What to add to cottage cheese... Well, any of the following would be fine:
fruit
nuts
nut butters
oats
100% natural, fat-free, no added sugar yoghurt
cinnamon
linseeds/flaxseed meal
sugar-free jello or jam
sugar-free syrups or flavours
For savory flavours you can also things like lemon, pepper, garlic, mint, salt-reduced soy, vegetables etc etc...
What to add to chick-peas to make a meal:
Some protein (chicken breast, tuna, turkey, eggs, cottage cheese etc)
Vegetables (broccoli, cauli, spinach, etc)
A little healthy fat (some chopped nuts, olive oil, avocado or flax)
You could also use it in a salad in the same way (just add it to a big salad with lettuce, tomato, mushroom, cucumber, baby spinach, peppers) then top with a protein, some fats and some flavours (eg: lemon juice, some salt-reduced tamari and some black pepper).
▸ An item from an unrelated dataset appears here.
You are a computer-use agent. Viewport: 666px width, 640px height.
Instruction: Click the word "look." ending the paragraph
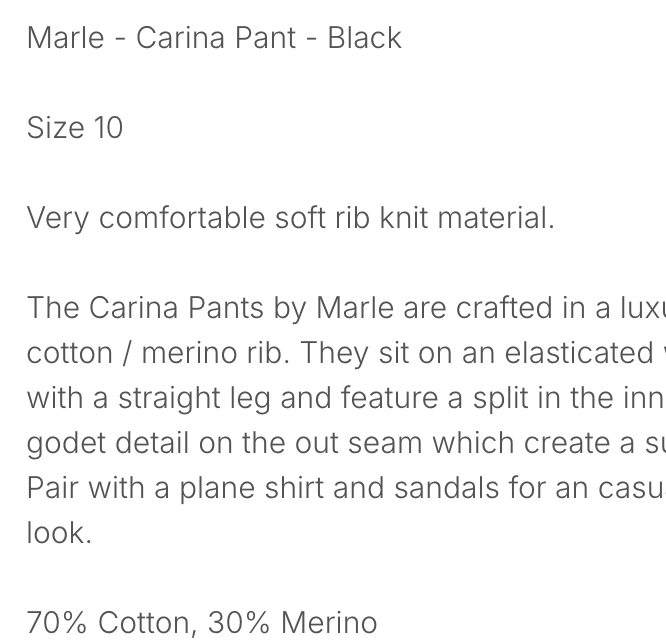point(59,533)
Then add some flavouring of your choice - eg: spices such as cumin, chilli powder, cinnamon, cayenne pepper all go pretty nicely with chick-peas. You could do a quick chick-pea and vegetable soup:
Dry fry garlic, onions. Add spices such as cumin, cayenne pepper, garam masala and ginger and release the spices. Add vegetables (broccoli, cauliflower etc) and a little water to coat the spices to the vegetables. Then cover with water and bring to the boil before lowering to a simmer. Add some cooked chick-peas (if they were canned - make sure they are rinsed well) and let simmer until the vegetables are just about cooked. Take off the heat and add some chopped spinach and freshly ground black pepper then cover and let this cool. When it is time to eat, serve yourself some in a bowl and mix in a protein of choice (eg: chicken, tuna, salmon) and re-heat. Top with a fat of preference (eg: some avocado or some crushed nuts).
And yes - 2.2 pounds = 1kg therefore 1 pounds = 450g.